▶ What is asked:
Copy the items from the line containing "You are a computer-use agent. 1568x784" through the line containing "Action: [x=590, y=404]", reproducing each line exactly as it appears.

Rows on where targets appear:
——
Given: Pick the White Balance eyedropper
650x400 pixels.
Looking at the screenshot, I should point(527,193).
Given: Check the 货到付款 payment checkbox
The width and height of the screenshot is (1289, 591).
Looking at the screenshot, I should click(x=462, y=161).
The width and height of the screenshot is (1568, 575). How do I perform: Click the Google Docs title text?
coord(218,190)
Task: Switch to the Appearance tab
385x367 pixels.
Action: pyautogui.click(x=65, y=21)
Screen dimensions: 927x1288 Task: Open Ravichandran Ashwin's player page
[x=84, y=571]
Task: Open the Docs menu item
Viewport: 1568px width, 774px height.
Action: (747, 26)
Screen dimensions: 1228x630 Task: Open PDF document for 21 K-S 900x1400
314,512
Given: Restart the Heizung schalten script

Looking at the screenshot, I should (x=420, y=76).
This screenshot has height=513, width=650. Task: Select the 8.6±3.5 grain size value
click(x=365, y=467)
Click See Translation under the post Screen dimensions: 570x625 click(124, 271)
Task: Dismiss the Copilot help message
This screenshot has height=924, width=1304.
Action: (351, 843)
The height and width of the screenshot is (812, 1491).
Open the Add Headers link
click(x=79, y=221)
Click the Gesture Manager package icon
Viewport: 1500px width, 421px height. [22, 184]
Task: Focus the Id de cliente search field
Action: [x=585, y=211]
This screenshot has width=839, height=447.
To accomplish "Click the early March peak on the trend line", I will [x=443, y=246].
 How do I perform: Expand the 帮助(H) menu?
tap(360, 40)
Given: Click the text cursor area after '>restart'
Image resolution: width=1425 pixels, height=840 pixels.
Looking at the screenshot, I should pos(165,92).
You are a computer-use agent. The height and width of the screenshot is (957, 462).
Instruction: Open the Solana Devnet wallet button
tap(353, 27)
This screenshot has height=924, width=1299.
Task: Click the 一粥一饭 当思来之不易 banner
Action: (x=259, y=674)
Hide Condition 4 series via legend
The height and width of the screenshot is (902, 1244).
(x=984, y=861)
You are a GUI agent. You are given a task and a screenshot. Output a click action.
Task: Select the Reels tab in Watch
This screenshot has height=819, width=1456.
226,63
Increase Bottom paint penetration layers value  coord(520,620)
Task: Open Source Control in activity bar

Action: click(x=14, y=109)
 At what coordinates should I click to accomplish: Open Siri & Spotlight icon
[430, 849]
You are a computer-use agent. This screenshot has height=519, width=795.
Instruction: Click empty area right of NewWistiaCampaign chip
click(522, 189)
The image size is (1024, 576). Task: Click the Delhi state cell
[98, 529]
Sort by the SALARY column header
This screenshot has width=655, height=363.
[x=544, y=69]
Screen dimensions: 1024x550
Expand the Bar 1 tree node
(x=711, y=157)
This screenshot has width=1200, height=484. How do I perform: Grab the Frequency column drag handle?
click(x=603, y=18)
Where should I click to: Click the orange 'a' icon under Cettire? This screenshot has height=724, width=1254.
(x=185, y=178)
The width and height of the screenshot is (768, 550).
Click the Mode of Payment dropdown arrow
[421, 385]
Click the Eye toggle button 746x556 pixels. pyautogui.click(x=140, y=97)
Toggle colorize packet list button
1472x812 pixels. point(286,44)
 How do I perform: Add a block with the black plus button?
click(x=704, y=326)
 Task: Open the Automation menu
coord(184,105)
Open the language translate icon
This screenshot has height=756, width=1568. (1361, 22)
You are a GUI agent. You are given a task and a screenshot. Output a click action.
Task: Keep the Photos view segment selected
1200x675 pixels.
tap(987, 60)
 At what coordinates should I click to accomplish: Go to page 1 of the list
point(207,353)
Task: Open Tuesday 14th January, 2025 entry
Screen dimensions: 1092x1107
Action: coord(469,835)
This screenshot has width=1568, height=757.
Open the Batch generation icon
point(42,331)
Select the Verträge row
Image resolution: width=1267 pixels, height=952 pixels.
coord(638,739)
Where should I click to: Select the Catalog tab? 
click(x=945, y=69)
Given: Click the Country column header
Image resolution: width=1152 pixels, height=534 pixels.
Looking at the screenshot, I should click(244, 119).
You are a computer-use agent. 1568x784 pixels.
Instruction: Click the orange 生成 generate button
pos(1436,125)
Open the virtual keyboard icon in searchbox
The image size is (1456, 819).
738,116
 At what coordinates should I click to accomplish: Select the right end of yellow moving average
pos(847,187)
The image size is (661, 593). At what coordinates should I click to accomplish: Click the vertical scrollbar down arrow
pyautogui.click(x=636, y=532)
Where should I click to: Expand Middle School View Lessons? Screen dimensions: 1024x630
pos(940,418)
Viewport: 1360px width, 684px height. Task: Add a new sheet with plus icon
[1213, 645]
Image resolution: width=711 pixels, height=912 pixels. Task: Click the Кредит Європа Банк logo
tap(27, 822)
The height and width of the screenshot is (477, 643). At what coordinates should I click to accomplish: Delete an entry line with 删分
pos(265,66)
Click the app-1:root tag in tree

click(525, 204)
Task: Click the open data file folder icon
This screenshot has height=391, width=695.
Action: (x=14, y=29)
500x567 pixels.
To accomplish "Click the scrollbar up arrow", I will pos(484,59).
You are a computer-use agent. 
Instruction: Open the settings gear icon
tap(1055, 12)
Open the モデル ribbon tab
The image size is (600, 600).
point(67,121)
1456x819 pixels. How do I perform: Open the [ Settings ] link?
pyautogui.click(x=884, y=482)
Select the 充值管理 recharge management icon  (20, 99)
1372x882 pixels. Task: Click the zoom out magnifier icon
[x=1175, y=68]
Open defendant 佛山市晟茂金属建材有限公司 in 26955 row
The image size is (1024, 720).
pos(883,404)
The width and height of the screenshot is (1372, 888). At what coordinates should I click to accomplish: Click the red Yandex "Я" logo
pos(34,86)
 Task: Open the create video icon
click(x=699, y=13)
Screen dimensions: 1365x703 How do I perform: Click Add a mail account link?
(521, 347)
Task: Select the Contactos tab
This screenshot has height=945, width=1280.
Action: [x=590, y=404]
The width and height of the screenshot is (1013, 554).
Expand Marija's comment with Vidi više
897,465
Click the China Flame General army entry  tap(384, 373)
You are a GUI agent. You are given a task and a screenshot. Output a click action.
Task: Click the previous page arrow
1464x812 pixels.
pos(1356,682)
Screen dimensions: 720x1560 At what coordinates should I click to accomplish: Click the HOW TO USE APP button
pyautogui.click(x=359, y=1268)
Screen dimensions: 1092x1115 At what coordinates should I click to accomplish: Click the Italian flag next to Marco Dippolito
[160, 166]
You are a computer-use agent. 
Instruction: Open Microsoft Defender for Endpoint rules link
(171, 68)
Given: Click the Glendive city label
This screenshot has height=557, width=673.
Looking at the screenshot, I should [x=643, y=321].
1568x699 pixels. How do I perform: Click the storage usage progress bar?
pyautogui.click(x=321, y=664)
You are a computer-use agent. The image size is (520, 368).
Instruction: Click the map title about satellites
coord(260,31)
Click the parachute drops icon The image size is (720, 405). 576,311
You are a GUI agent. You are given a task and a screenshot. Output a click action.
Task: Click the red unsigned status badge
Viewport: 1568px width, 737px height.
——
▶ Finished answer:
You are a computer-use agent. 1568x784 pixels.
Instruction: Click the orange 生成 generate button
pos(1436,125)
Open the virtual keyboard icon in searchbox
The image size is (1456, 819).
738,116
 At what coordinates should I click to accomplish: Select the right end of yellow moving average
pos(847,187)
The image size is (661, 593). At what coordinates should I click to accomplish: Click the vertical scrollbar down arrow
pyautogui.click(x=636, y=532)
Where should I click to: Expand Middle School View Lessons? Screen dimensions: 1024x630
pos(940,418)
Viewport: 1360px width, 684px height. Task: Add a new sheet with plus icon
[1213, 645]
Image resolution: width=711 pixels, height=912 pixels. Task: Click the Кредит Європа Банк logo
tap(27, 822)
The height and width of the screenshot is (477, 643). At what coordinates should I click to accomplish: Delete an entry line with 删分
pos(265,66)
Click the app-1:root tag in tree

click(525, 204)
Task: Click the open data file folder icon
This screenshot has height=391, width=695.
Action: (x=14, y=29)
500x567 pixels.
To accomplish "Click the scrollbar up arrow", I will pos(484,59).
You are a computer-use agent. 
Instruction: Open the settings gear icon
tap(1055, 12)
Open the モデル ribbon tab
The image size is (600, 600).
point(67,121)
1456x819 pixels. How do I perform: Open the [ Settings ] link?
pyautogui.click(x=884, y=482)
Select the 充值管理 recharge management icon  (20, 99)
1372x882 pixels. Task: Click the zoom out magnifier icon
[x=1175, y=68]
Open defendant 佛山市晟茂金属建材有限公司 in 26955 row
The image size is (1024, 720).
pos(883,404)
The width and height of the screenshot is (1372, 888). At what coordinates should I click to accomplish: Click the red Yandex "Я" logo
pos(34,86)
 Task: Open the create video icon
click(x=699, y=13)
Screen dimensions: 1365x703 How do I perform: Click Add a mail account link?
(521, 347)
Task: Select the Contactos tab
This screenshot has height=945, width=1280.
Action: [x=590, y=404]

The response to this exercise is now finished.